The wide and diverse universe of Galician emigrants in Latin America also had a crucial intervention in the choice of this emblem in which the traditional white background is predominantly ingrained in Galicia, and probably used by the so-called Literary Battalion recruited in Compostela to fight against the French during the War of Independence mainly composed of university students and graduates in law.
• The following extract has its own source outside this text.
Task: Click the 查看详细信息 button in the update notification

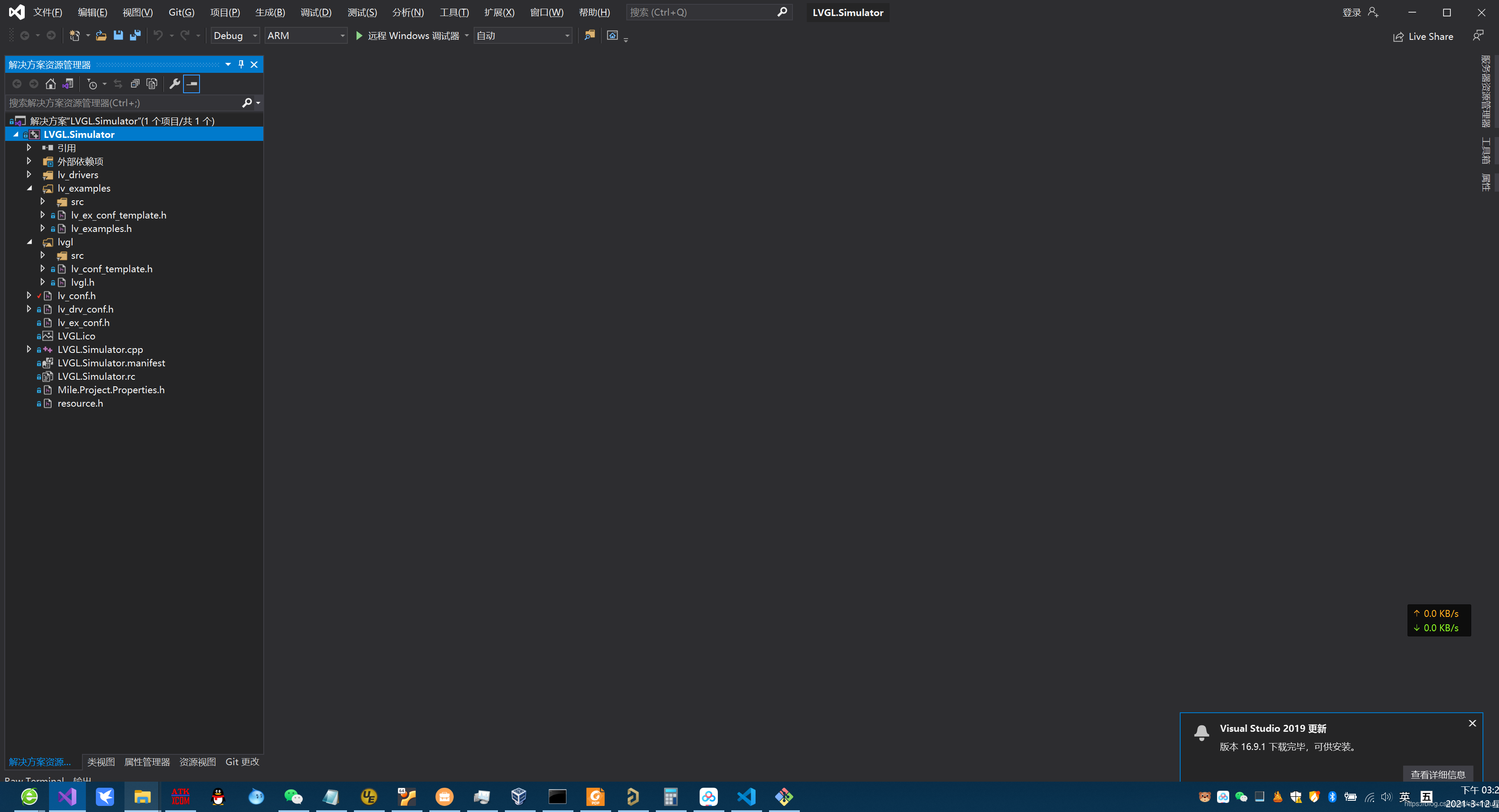Action: click(x=1438, y=774)
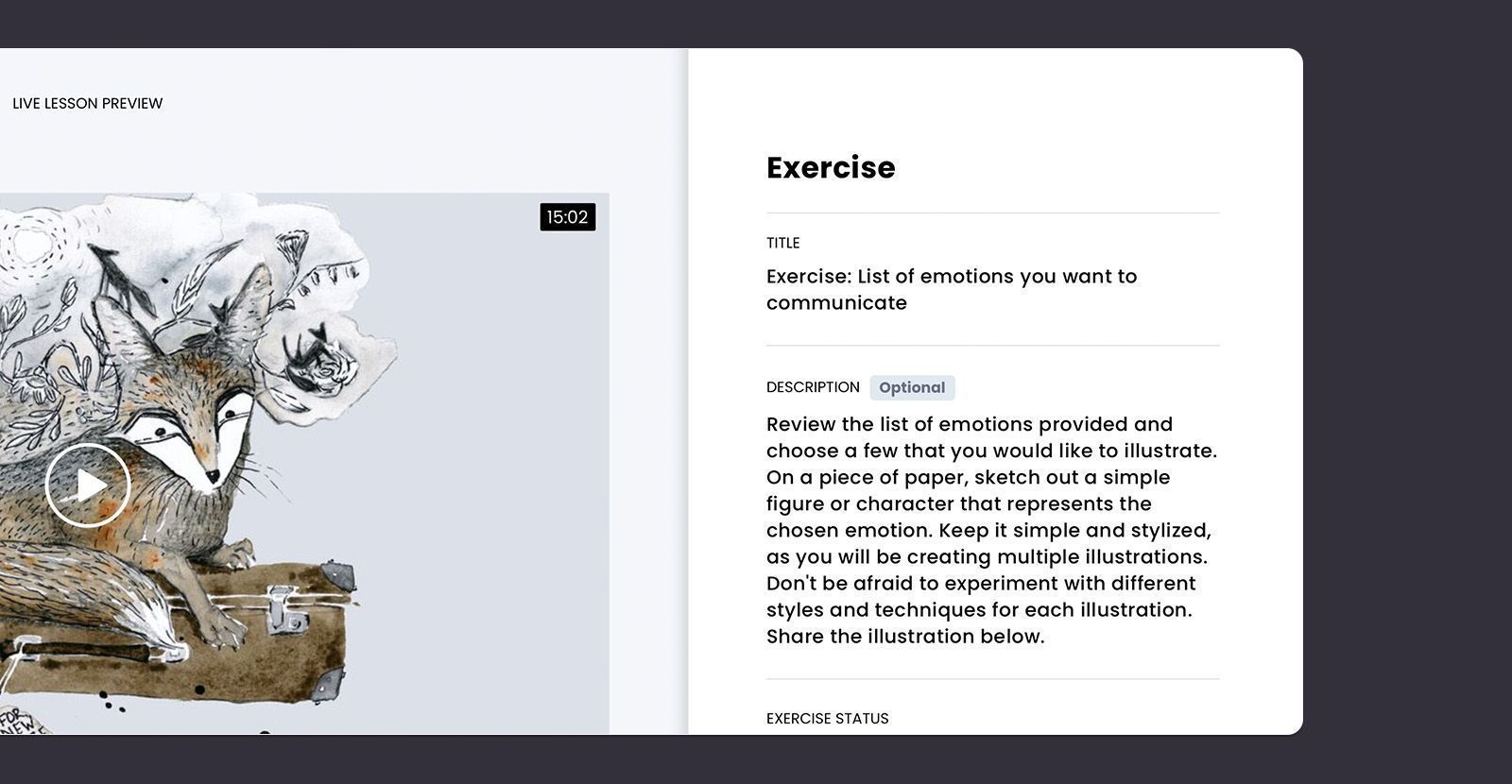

The white flag is a traditional Galician symbol and was chosen by the journalist and writer Antolin Faraldo as an emblem of the so-called Revolution of 46 which ended with the tragic episode of the martyrs of Carral.

Simbolos de GaliciaFaraldo, born in Betanzos in 1823, began to express the principles of an emerging regionalist thinking in a magazine called "The Future" which converted the indomitable manifesto of Galician sentiment and independence during 1845, when the moderate government led by Narváez was dedicated to cutting back freedom and rights, suppressing with violence the rebellious outbreaks that abound around the country during this dark decade. The writer added himself in an unconditional way, assuming a significant role in the uprising that started in Lugo against the intolerance of Narváez, coup that started in the Galician geography and ended in a full-scale revolt that ended in blood and drama. The government troops defeated the Galician rebels that were under the orders of General Solis in the battle of Cacheiras and the rebel officer and eleven officers under his command were captured inside the monastery of San Martín Pinario, summarily judged in the village of Carral, and put to the sword the next day, Solis in the atrium of the church of Paleo, and the rest in a nearby forest. Faraldo, involved in the cause, had to flee in a hurry to Portugal so as not to follow the same fate. He returned the following year taking advantage of an amnesty and became a resident in Madrid. His figure vanished and little was heard of him until his early death in Granada in 1853. He was barely thirty years of age.

However, the current flag which keeps the traditional white background is inspired by the Maritime Captaincy of A Coruña, which the Galician emigrants would see waving in the building of the port in the late nineteenth and early twentieth centuries before leaving the Galician coast bound for abroad. It was a flag equal to the one that was made official with the Law 5/84 of the 29th of May of 1984, but it did not have an emblem with the chalice and the seven crosses that today constitutes the complement to shape the institutional flag, product of the merger between the white and blue flag with the traditional emblem of the XIII century that was already present in the arms of the Ancient Kingdom of Galicia.

The flag, without any attachment, travelled in the minds of the emigrant population that crossed the Atlantic and it consolidated itself as the pennant amongst the Galician's in Havana first, to later be implemented in the scope of the Galician's living abroad. The newspaper, "El Eco de Galicia" edited by the Galicians of Cuba, published in 1898 the standards defining the flag that would represent Galicia in all his acts: "The background is white, and from the upper left corner to lower right corner, across the middle, a blue stripe that should be one third of the total height or width of the flag."

This is how it made its way back to Spain and this is how it has survived until the final consecration of Galicia as an autonomous community that institutionalized its final design and the rules governing its use, adding the symbol of the chalice and the seven medieval crosses over the sky-blue band to define the flag that represents us today.